Schema Migrations for Data Projects

16 Aug 2019

Introduction

Database migrations are a tool for managing the evolution of a database schema in an automated and centralized way.

Without a migration tool, you might perform schema updates on your database by manually running SQL commands.

For example imagine you want to create a database to track your favorite pizza toppings. You could create the DB manually from the command line:

psql -c "CREATE DATABASE pizza_toppings;"

Then you could run another command to add a table:

psql -d pizza_toppings -c "CREATE TABLE toppings (name text not null, ranking integer);"

But maybe you realize a simple number isn’t sufficient to express your topping rankings, so you update the table to use an enum (in this case taking advantage of a specific feature in postgresql):

psql -d pizza_toppings -c "CREATE TYPE topping_attitude AS ENUM ('like', 'dont_like');"
psql -d pizza_toppings -c "ALTER TABLE toppings DROP COLUMN ranking;"
psql -d pizza_toppings -c "ALTER TABLE toppings ADD COLUMN attitude topping_attitude;"

We can connect to the database and see that the schema ends up like this:

pizza_toppings=# \d toppings
                   Table "public.toppings"
  Column  |       Type       | Collation | Nullable | Default
----------+------------------+-----------+----------+---------
 name     | text             |           | not null |
 attitude | topping_attitude |           |          |

Manual Migration Problems

This can work well enough, especially for small projects or quick experiments. However it brings several problems:

Without talking to the engineer who configured the DB (or perhaps consulting a soon-to-be-outdated README) we have no way of knowing how things got to this state.
Manually entering commands is error prone. It’s hard to remember the right SQL syntax for various operations, and it’s easy to forget certain less-visible DB effects like adding indices or NULL constraints.
We will eventually need to re-run the process for other environments, for example to create a separate copy of the database for testing or production, and these processes will have to be excecuted manually from memory or documentation.

You’re not off the hook just because your DB is “internal”

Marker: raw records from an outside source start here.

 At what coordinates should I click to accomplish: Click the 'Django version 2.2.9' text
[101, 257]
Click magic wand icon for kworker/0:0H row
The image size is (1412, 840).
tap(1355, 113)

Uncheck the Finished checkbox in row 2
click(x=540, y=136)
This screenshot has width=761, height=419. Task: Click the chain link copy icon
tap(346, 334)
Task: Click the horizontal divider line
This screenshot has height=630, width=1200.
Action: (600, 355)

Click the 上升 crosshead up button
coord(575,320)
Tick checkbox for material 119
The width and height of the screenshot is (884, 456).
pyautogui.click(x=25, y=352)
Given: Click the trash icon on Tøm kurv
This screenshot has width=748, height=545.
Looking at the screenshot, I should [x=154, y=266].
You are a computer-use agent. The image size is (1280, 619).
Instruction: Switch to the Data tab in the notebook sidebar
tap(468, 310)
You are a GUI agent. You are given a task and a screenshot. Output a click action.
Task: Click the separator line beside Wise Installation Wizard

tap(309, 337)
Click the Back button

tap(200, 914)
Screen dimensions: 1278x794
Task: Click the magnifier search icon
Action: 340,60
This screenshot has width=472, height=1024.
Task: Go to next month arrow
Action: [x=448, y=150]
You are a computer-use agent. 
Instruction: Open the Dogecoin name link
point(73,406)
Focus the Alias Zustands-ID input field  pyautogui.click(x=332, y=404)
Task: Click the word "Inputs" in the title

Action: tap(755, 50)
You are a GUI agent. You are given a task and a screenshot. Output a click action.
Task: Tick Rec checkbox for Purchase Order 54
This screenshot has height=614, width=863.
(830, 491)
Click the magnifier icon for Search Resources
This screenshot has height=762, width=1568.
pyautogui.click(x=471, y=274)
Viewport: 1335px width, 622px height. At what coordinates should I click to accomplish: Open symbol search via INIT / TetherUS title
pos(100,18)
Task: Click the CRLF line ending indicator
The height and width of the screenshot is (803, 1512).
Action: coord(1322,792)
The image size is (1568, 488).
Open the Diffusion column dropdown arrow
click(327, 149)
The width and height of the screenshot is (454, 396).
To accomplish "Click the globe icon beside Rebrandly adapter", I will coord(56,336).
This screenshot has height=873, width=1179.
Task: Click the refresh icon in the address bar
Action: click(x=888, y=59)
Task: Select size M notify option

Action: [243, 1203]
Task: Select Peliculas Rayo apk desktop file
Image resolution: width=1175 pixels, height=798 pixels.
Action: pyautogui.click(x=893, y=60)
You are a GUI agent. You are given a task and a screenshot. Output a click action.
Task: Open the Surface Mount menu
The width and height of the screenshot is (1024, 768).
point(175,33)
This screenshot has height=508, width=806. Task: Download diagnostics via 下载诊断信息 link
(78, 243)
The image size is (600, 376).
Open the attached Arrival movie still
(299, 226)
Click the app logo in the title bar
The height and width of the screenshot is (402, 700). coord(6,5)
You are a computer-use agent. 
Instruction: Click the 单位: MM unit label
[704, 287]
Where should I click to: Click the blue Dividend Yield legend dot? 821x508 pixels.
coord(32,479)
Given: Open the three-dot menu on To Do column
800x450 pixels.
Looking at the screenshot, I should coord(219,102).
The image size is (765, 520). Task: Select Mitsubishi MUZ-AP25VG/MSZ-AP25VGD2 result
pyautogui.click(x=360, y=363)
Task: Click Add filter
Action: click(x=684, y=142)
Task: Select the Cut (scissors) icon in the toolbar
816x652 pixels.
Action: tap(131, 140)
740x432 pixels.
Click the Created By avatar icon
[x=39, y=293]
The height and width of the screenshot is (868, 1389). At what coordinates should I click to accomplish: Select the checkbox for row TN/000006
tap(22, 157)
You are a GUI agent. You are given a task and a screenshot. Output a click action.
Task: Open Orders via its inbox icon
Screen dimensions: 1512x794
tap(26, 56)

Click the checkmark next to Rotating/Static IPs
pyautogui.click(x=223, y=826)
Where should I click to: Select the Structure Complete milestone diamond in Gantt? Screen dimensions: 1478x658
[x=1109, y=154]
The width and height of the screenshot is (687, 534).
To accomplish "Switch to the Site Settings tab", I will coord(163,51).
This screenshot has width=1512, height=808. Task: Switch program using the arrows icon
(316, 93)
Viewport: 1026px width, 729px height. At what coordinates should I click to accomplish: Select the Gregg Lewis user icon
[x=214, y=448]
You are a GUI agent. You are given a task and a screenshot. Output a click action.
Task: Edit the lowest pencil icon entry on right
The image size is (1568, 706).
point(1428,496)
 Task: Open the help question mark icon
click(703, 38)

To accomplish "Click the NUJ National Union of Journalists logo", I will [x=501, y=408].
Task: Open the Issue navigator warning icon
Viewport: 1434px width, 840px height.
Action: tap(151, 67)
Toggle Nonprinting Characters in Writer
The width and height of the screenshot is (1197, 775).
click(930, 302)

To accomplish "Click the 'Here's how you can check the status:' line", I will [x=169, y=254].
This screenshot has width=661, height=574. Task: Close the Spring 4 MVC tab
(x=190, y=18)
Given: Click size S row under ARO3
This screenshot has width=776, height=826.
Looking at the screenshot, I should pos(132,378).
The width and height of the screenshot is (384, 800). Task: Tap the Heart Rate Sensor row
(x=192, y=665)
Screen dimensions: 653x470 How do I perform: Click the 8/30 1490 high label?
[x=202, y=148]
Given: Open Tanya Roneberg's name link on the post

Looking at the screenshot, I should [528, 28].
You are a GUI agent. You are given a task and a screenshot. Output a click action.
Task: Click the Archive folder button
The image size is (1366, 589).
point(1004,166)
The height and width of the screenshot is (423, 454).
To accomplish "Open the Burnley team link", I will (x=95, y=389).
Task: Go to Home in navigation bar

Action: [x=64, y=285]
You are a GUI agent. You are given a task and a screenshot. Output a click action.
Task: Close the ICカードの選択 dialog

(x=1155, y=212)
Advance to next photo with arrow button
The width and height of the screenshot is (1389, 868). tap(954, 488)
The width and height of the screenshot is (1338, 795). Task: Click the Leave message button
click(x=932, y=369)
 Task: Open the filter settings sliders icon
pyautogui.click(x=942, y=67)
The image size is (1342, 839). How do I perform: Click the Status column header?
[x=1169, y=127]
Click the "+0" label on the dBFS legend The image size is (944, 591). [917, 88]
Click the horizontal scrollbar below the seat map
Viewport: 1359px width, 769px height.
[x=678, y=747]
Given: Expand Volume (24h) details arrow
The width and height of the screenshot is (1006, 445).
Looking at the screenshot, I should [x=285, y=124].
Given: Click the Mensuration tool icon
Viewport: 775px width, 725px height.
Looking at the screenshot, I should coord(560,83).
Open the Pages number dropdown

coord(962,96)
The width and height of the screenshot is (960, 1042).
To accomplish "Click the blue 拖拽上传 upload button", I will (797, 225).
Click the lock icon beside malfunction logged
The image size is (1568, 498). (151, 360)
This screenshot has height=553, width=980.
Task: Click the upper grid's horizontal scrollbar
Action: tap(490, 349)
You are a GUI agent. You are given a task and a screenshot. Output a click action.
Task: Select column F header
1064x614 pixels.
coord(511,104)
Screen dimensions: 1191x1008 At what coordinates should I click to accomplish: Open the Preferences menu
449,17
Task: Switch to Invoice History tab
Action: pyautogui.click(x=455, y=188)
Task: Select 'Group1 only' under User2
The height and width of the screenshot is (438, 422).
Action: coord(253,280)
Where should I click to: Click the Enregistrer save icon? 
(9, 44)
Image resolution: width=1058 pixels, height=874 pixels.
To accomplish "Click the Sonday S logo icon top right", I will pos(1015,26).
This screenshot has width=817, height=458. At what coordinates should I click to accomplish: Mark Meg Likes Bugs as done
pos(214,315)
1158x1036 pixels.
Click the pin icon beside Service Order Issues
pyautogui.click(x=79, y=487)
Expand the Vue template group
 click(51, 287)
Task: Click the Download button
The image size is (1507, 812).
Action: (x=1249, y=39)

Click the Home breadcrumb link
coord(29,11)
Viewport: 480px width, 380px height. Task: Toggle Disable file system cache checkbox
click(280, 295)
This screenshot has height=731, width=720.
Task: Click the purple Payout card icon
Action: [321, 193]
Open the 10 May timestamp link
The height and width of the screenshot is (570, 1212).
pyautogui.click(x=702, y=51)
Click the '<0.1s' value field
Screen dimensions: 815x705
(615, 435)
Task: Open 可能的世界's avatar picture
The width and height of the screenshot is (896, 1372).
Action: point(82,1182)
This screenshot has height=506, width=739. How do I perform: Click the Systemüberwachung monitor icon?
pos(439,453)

This type of on-the-fly DB configuration is especially common in data engineering and analysis projects. Developers working on online production systems may be more accustomed to the need to automate and standardize their DB configuration, but when working on analytics DBs that will mostly be used by other internal engineers, we may be more likely to give ourselves a pass.

Don’t do this.

There’s no such thing as a “one time” setup process in modern data engineering. You will need to re-do this process sooner or later (hopefully sooner, since you’ll want another copy of the database for running all those automated tests you are writing, right?) And in that case, you’ll be happy to have some automation around it.

Proper Tools

So what can we do instead? The tool we’re looking for is called a “Database Migration” or “Schema Migration”. Perhaps confusingly Database Migrations don’t involve moving your DB between locations (for example migrating from one service provider to another). Rather the term refers to migrating the configuration of the database from one state to another. (Some tools also call this a database “evolution.”)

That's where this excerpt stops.